» **Problem details**: From the entries that follow, copy every line with the word "computer".

Stored items:
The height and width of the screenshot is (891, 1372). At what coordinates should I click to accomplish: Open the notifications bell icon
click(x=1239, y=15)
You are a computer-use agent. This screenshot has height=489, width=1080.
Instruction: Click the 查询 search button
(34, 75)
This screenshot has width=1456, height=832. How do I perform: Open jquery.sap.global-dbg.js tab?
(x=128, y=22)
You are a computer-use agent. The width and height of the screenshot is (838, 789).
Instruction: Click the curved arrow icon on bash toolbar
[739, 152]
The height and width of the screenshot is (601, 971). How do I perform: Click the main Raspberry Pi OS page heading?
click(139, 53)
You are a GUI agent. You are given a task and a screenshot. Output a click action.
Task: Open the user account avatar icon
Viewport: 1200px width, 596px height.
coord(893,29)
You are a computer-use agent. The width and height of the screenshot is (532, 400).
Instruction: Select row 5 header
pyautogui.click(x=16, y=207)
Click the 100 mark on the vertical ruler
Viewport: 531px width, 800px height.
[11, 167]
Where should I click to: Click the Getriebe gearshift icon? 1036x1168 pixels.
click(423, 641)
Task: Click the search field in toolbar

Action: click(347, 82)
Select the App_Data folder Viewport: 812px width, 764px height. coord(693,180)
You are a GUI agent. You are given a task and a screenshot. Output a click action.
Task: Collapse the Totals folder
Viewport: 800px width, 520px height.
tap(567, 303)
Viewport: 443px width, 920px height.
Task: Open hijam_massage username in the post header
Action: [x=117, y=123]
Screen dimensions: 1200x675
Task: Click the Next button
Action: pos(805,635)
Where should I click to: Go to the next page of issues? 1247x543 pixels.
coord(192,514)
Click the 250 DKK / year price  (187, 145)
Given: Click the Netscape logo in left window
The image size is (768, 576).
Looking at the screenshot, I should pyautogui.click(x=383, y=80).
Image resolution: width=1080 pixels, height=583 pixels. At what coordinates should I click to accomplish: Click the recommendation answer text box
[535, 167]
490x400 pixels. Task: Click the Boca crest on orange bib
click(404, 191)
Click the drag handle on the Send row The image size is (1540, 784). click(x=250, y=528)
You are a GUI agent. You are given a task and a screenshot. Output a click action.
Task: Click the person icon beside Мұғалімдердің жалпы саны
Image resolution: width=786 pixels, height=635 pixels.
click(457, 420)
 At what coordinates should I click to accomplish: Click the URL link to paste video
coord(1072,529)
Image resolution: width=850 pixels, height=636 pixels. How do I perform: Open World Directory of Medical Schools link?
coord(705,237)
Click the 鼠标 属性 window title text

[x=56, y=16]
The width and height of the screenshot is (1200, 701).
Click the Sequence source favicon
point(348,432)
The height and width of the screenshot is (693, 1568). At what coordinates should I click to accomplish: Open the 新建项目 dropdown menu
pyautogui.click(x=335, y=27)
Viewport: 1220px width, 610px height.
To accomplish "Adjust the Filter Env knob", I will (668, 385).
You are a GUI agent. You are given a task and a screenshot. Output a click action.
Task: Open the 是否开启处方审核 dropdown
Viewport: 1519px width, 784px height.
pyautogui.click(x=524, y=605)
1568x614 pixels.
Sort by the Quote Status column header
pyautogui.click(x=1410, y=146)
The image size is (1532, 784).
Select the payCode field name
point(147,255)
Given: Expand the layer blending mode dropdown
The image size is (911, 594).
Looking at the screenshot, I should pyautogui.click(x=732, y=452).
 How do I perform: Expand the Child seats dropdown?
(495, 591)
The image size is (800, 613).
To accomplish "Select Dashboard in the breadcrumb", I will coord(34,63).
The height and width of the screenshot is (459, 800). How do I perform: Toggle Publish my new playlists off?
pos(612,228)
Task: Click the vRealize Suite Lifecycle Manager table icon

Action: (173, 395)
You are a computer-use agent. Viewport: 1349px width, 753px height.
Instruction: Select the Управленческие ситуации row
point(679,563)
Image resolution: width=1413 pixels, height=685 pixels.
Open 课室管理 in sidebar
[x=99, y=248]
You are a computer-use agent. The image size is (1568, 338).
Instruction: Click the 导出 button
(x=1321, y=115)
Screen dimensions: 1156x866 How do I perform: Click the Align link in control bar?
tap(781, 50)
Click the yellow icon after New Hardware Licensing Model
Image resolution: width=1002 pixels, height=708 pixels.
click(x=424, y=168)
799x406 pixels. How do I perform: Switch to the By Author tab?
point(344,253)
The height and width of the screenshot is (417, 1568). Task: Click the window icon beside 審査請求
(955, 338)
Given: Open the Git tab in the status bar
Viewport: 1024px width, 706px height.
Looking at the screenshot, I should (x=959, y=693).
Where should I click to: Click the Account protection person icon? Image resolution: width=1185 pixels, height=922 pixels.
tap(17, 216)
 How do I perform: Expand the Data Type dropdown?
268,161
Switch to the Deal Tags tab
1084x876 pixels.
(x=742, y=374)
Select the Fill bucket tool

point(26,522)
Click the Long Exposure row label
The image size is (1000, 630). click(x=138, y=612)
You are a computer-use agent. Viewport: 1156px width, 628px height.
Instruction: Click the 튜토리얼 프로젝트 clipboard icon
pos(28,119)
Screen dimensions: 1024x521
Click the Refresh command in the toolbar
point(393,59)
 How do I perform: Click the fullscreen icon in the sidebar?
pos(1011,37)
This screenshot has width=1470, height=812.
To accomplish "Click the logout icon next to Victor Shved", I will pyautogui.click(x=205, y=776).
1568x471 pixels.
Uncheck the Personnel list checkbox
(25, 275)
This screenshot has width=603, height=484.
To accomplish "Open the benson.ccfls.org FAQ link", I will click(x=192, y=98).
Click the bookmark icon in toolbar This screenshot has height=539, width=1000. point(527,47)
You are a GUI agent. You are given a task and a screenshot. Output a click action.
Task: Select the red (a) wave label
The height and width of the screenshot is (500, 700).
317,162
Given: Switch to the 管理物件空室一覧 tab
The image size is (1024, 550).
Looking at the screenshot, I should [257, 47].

» **Response to the task**:
You are a computer-use agent. This screenshot has height=489, width=1080.
You are a computer-use agent. The width and height of the screenshot is (838, 789).
You are a computer-use agent. The width and height of the screenshot is (532, 400).
You are a computer-use agent. Viewport: 1349px width, 753px height.
You are a computer-use agent. The image size is (1568, 338).
You are a computer-use agent. Viewport: 1156px width, 628px height.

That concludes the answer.